START EXERCISE MATERIAL
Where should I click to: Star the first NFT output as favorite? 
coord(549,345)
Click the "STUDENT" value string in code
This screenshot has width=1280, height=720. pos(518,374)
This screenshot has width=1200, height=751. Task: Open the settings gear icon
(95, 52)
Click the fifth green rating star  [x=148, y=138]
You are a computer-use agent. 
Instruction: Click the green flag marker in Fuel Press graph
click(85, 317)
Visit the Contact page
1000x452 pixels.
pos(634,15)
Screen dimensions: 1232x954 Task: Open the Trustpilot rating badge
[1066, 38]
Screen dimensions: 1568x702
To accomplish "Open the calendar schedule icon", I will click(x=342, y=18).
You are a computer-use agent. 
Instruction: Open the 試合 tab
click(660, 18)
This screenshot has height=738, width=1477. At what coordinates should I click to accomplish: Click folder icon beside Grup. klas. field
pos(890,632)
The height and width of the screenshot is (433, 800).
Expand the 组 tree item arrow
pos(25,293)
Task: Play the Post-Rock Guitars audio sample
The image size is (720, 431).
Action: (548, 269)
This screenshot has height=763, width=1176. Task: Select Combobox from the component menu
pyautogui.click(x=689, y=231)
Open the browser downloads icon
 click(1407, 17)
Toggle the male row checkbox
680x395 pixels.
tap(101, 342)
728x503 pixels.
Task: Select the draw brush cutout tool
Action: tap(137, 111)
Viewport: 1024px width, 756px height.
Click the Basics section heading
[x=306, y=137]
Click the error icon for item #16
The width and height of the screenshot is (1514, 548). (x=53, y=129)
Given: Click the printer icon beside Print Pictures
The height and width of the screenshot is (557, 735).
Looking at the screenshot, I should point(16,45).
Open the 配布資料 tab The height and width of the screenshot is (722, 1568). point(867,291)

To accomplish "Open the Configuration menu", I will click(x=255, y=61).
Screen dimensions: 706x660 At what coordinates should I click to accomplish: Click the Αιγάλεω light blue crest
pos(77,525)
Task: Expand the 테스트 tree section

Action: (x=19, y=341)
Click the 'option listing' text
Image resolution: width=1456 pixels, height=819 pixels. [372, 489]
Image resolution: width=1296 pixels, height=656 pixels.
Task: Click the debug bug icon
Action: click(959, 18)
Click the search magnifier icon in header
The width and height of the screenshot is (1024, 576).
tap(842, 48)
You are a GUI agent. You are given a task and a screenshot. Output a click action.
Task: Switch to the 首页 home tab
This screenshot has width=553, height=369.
END EXERCISE MATERIAL
An exact copy of all the entries is the required answer.

EXERCISE ANSWER:
Where should I click to: Star the first NFT output as favorite? 
coord(549,345)
Click the "STUDENT" value string in code
This screenshot has width=1280, height=720. pos(518,374)
This screenshot has width=1200, height=751. Task: Open the settings gear icon
(95, 52)
Click the fifth green rating star  [x=148, y=138]
You are a computer-use agent. 
Instruction: Click the green flag marker in Fuel Press graph
click(85, 317)
Visit the Contact page
1000x452 pixels.
pos(634,15)
Screen dimensions: 1232x954 Task: Open the Trustpilot rating badge
[1066, 38]
Screen dimensions: 1568x702
To accomplish "Open the calendar schedule icon", I will click(x=342, y=18).
You are a computer-use agent. 
Instruction: Open the 試合 tab
click(660, 18)
This screenshot has height=738, width=1477. At what coordinates should I click to accomplish: Click folder icon beside Grup. klas. field
pos(890,632)
The height and width of the screenshot is (433, 800).
Expand the 组 tree item arrow
pos(25,293)
Task: Play the Post-Rock Guitars audio sample
The image size is (720, 431).
Action: (548, 269)
This screenshot has height=763, width=1176. Task: Select Combobox from the component menu
pyautogui.click(x=689, y=231)
Open the browser downloads icon
 click(1407, 17)
Toggle the male row checkbox
680x395 pixels.
tap(101, 342)
728x503 pixels.
Task: Select the draw brush cutout tool
Action: tap(137, 111)
Viewport: 1024px width, 756px height.
Click the Basics section heading
[x=306, y=137]
Click the error icon for item #16
The width and height of the screenshot is (1514, 548). (x=53, y=129)
Given: Click the printer icon beside Print Pictures
The height and width of the screenshot is (557, 735).
Looking at the screenshot, I should point(16,45).
Open the 配布資料 tab The height and width of the screenshot is (722, 1568). point(867,291)

To accomplish "Open the Configuration menu", I will click(x=255, y=61).
Screen dimensions: 706x660 At what coordinates should I click to accomplish: Click the Αιγάλεω light blue crest
pos(77,525)
Task: Expand the 테스트 tree section

Action: (x=19, y=341)
Click the 'option listing' text
Image resolution: width=1456 pixels, height=819 pixels. [372, 489]
Image resolution: width=1296 pixels, height=656 pixels.
Task: Click the debug bug icon
Action: click(959, 18)
Click the search magnifier icon in header
The width and height of the screenshot is (1024, 576).
tap(842, 48)
You are a GUI agent. You are given a task and a screenshot. Output a click action.
Task: Switch to the 首页 home tab
This screenshot has width=553, height=369.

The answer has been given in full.